The task:
Can the data below be echoed back word for word?

Pixel coordinate grounding data
◆ ◆ ◆ ◆ ◆
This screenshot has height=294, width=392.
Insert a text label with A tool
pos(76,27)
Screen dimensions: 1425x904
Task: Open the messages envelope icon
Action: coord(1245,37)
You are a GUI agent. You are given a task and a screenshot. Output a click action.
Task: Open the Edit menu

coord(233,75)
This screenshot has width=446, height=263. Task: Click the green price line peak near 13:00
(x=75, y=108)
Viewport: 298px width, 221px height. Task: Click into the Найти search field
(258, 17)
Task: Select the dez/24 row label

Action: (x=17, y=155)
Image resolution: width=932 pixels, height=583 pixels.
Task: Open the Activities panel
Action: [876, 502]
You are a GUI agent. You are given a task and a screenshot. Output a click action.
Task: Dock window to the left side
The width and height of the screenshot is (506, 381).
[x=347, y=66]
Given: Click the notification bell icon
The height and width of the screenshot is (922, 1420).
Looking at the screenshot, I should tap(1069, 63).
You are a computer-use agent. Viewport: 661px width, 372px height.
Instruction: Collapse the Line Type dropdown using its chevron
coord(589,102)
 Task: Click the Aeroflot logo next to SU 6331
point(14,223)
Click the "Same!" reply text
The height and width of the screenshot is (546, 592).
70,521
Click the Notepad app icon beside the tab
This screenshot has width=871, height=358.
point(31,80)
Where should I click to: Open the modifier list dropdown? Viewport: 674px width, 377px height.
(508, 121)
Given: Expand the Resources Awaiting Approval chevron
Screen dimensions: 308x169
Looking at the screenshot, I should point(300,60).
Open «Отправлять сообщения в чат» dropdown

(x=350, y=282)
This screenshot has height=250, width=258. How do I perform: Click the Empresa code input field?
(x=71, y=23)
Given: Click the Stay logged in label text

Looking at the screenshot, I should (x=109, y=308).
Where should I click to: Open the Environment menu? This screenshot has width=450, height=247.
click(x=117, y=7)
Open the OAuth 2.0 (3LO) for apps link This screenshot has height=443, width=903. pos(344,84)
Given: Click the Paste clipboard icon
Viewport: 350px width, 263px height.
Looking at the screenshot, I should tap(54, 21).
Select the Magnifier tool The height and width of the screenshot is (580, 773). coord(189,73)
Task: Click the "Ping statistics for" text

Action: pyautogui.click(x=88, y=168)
◆ ◆ ◆ ◆ ◆
Exercise answer:
This screenshot has height=294, width=392.
Insert a text label with A tool
pos(76,27)
Screen dimensions: 1425x904
Task: Open the messages envelope icon
Action: coord(1245,37)
You are a GUI agent. You are given a task and a screenshot. Output a click action.
Task: Open the Edit menu

coord(233,75)
This screenshot has width=446, height=263. Task: Click the green price line peak near 13:00
(x=75, y=108)
Viewport: 298px width, 221px height. Task: Click into the Найти search field
(258, 17)
Task: Select the dez/24 row label

Action: (x=17, y=155)
Image resolution: width=932 pixels, height=583 pixels.
Task: Open the Activities panel
Action: [876, 502]
You are a GUI agent. You are given a task and a screenshot. Output a click action.
Task: Dock window to the left side
The width and height of the screenshot is (506, 381).
[x=347, y=66]
Given: Click the notification bell icon
The height and width of the screenshot is (922, 1420).
Looking at the screenshot, I should tap(1069, 63).
You are a computer-use agent. Viewport: 661px width, 372px height.
Instruction: Collapse the Line Type dropdown using its chevron
coord(589,102)
 Task: Click the Aeroflot logo next to SU 6331
point(14,223)
Click the "Same!" reply text
The height and width of the screenshot is (546, 592).
70,521
Click the Notepad app icon beside the tab
This screenshot has width=871, height=358.
point(31,80)
Where should I click to: Open the modifier list dropdown? Viewport: 674px width, 377px height.
(508, 121)
Given: Expand the Resources Awaiting Approval chevron
Screen dimensions: 308x169
Looking at the screenshot, I should point(300,60).
Open «Отправлять сообщения в чат» dropdown

(x=350, y=282)
This screenshot has height=250, width=258. How do I perform: Click the Empresa code input field?
(x=71, y=23)
Given: Click the Stay logged in label text

Looking at the screenshot, I should (x=109, y=308).
Where should I click to: Open the Environment menu? This screenshot has width=450, height=247.
click(x=117, y=7)
Open the OAuth 2.0 (3LO) for apps link This screenshot has height=443, width=903. pos(344,84)
Given: Click the Paste clipboard icon
Viewport: 350px width, 263px height.
Looking at the screenshot, I should tap(54, 21).
Select the Magnifier tool The height and width of the screenshot is (580, 773). coord(189,73)
Task: Click the "Ping statistics for" text

Action: pyautogui.click(x=88, y=168)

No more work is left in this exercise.